The commodification of African wildlife: A controversial business

In mid-2015, an American dentist shot a black-maned lion – named Cecil – with a crossbow in Zimbabwe at a reported cost of US$54,000. The hunter soon after discovered that the lion was a well-known favourite amongst visitors at the country’s Hwange National Park and was being tracked by researchers at Oxford’s Wildlife Conservation Research Unit. Cecil’s death sparked international outrage and debates around the ethics of trophy hunting.

However, big game hunting tourism in Africa is nothing new and can be an easy buck for economies like Zimbabwe. Research by the International Fund for Animal Welfare estimates that 8,231 African lion trophies were traded between nations between 2004 and 2014, while the New York Times cites a 2009 study by the International Union for Conservation of Nature that estimated 600 African lions are killed by trophy hunters each year.

But the industry goes way beyond lions. According to the African Sky Hunting website, tourists can hunt an elephant for $22,000, a leopard for $9,000, a giraffe for $3,200, and a crocodile for $,6 500 in Zimbabwe. Other countries – like South Africa, Tanzania and Namibia – offer similar deals.

Trophy hunting is not the only way that African wildlife has been commodified. Cross-border trade of big game varies from regional exports to stock nature reserves in other African countries, to selling animals to zoos in foreign markets. For example, a year ago the US Fish and Wildlife Service agreed to allow three US zoos to import 18 African elephants from Swaziland. And in December, The Times in the UK published an article stating that Zimbabwe was using wildlife exports to settle a military debt with China. The Chinese government has since denied this, with its foreign ministry spokesperson referring to the deal as “normal commercial activity” with payment made to Zimbabwean authorities. Either way, 35 elephants were exported to China.

A blurry line

The concept of treating Africa’s unique wildlife as a commodity is obviously controversial, and raises ethical questions around animal rights and conservation. For example, studies show that lion populations are quickly dropping in Africa and should be better protected.

There are African countries, like Botswana and Kenya, which have banned trophy hunting, while some foreign markets have placed restrictions on the import of wildlife “trophies” into their country. For example, both Australia and France have barred the import of lion trophies, and the US has now placed African lions under its Endangered Species Act – allowing hunters to only bring back their trophies if hunting fees are used to boost lion conservation.

But trophy hunting is not limited to Africa. David Fennell – professor at the Department of Geography and Tourism Studies at Brock University in Canada – notes that his country also has a big game hunting industry for animals that include bear, moose and elk. However, he says this is carefully managed within natural habitats and makes use of a quota system to ensure sustainability.

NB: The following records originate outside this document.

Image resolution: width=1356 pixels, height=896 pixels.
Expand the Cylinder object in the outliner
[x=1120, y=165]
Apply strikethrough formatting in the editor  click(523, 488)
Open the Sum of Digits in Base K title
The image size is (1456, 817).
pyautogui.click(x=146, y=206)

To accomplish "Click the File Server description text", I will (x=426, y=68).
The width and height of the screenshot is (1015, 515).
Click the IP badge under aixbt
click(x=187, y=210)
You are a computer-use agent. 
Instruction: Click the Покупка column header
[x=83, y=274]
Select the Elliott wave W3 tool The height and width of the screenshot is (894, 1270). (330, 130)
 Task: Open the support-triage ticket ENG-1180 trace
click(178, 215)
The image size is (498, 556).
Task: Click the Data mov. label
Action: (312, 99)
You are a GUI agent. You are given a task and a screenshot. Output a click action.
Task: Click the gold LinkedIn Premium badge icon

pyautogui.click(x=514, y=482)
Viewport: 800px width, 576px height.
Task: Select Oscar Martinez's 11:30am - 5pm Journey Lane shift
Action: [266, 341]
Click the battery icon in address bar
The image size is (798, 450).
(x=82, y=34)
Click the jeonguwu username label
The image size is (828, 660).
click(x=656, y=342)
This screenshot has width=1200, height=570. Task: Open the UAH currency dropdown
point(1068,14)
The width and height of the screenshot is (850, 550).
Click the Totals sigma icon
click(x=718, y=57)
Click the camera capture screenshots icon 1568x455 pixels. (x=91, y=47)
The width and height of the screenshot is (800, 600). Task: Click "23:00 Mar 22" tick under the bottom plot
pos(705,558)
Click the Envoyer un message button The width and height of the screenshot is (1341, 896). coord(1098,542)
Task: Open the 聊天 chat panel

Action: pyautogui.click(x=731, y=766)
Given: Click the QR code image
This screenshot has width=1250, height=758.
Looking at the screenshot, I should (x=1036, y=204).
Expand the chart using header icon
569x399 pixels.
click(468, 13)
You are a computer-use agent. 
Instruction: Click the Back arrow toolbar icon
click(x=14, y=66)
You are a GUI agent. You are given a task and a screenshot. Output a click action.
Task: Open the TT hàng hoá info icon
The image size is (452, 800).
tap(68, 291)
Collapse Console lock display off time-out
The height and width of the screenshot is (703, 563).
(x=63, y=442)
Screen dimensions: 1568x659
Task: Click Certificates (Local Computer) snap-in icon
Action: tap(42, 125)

“What they do is they hand out a certain number of what we call ‘tags’…. The government will say there is [a certain amount] of black bears available to be shot this year and will offer that number of tags. And so you can put your name and particulars into a lottery and if your name is selected then you get to hunt for a black bear that year.”

He adds that the process also respects fair-chase principles, where animals are hunted in their natural habitat under certain rules. This differs from the canned hunting practices found in places like South Africa where animals are bred in captivity for the sole purpose of being hunted. These animals are more docile and hunted in a fenced-in area, meaning the animal has no chance of escape.

Conservation hunting

Hunting tourism can also be used to prevent over-population and preserve natural balances. Fennell – who is also the editor of the Journal of Ecotourism and co-founder of the International Institute for Animal Ethics – notes this practice is seen in Canada with the culling of deer to control over-population. In African game reserves, similar practices have been used to control elephant numbers.

In some cases, income generated from “conservation hunting” can also help conservation efforts. For example, in 2015, an American hunter reportedly paid $350,000 to kill a Namibian black rhinoceros. It is illegal to hunt this species as they are critically endangered – there are only around 5,000 left on the continent thanks to poaching. However, the permit to hunt this particular rhino was auctioned off legally to the highest bidder in an effort to actually preserve the local herd. The rhino was too old to breed and aggressive, having already killed off other members of its herd.

More value from ecotourism

However, despite the large amounts that trophy hunters are willing to pay to kill big game, Fennell says ecotourism is bigger business than trophy hunting. From a purely business viewpoint (as opposed to an animal rights perspective), this means that using lions to attract tourists on safaris in game reserves could extract more economic value from the lion’s life than a trophy hunt.

Research by Africa Check suggests that trophy hunting in South Africa, for example, only accounts for a small fraction of tourism’s contribution to GDP – with about 8,500 trophy hunters visiting the country each year, compared to around 9.5 million regular tourists.

For Fennell, exporting wildlife to zoos abroad is also diminishing the value of a natural resource. He noted that Africa’s natural wildlife and Big Five (African lion, African elephant, Cape buffalo, African leopard, and rhinoceros) should be used to attract people to the continent to see them.

“We romanticise about these animals from outside of the continent… There are many more people who want to see these animals and shoot them with a camera instead of a gun.”